Carnot Cycle in IC Engine Power Plant

In an IC engine power plant, the air is sucked into the cylinder from the atmosphere and the mixing of air-fuel takes place as a part of the suction stroke (0-1) then compression strokes will start. In compression stroke, reversible adiabatic compression (1-2) takes place inside the cylinder. At the end of the compression stroke, spark ignition takes place in petrol engines and fuel injection takes place in diesel engines.

This heat addition process follows isothermal heat addition (2-3) then the fuel is allowed to expand inside the cylinder following the reversible adiabatic expansion process (3-4). The exhaust gasses will be released into the atmosphere in exhaust stroke and it follows the isothermal heat rejection process (4-1). The schematic diagram of the working of the IC is shown in Fig. below.

• P-v and T-s diagram for IC Engine Power Plant Carnot Cycle
  As we discussed above, compression stroke follows reversible adiabatic compression or isentropic compression (1-2), spark ignition or fuel injection process follows isothermal heat addition (2-3), Expansion stroke follows reversible adiabatic expansion or isentropic expansion (3-4) and exhaust strokes follow isothermal heat rejection (4-1). The P-v and T-s diagrams for the IC engine power plant Carnot cycle are shown in Fig. below.
  

Efficiency of Carnot Cycle

To derive an expression for efficiency of the Carnot cycle, consider the amount of heat supplied Q_s, heat rejected Q_R, compression/pump work W_C, and expansion work W_E. The efficiency of the Carnot cycle is a function of source and sink temperature. The schematic diagram for the Carnot engine is shown in Fig. below.

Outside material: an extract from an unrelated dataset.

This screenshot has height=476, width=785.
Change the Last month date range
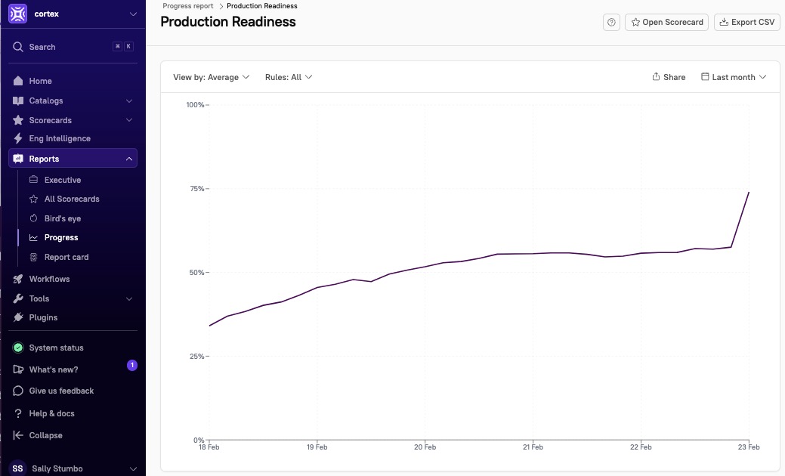[x=733, y=77]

The procedure to derive an expression for the efficiency of the Carnot cycle is given below.

The efficiency of the Carnot cycle

η_Carnot= Net Work Done/Heat Supplied

η_Carnot= W_net/Q_s

From energy balance

E_in= E_out

Q_s= W_net+ Q_R

W_net= Q_s– Q_R

The efficiency of the Carnot cycle

η_Carnot= W_net/Q_s= (Q_s-Q_R)/Q_s=1-Q_R/Q_s=1-Q₂/Q₁

From the concept of reversibility, the magnitude of heat transfer is directly proportional to the absolute temperature.

Q ∝ T

Q = K T

Q₂/Q₁=T₂/T₁

The efficiency of the Carnot cycle

η_Carnot=1-Q₂/Q₁=1 – T₂/T₁

The expression for the efficiency of the Carnot cycle is the same for steam turbine, gas turbine, and IC engine power plant. The Carnot cycle is a reference cycle and it is also popularly called a hypothetical cycle.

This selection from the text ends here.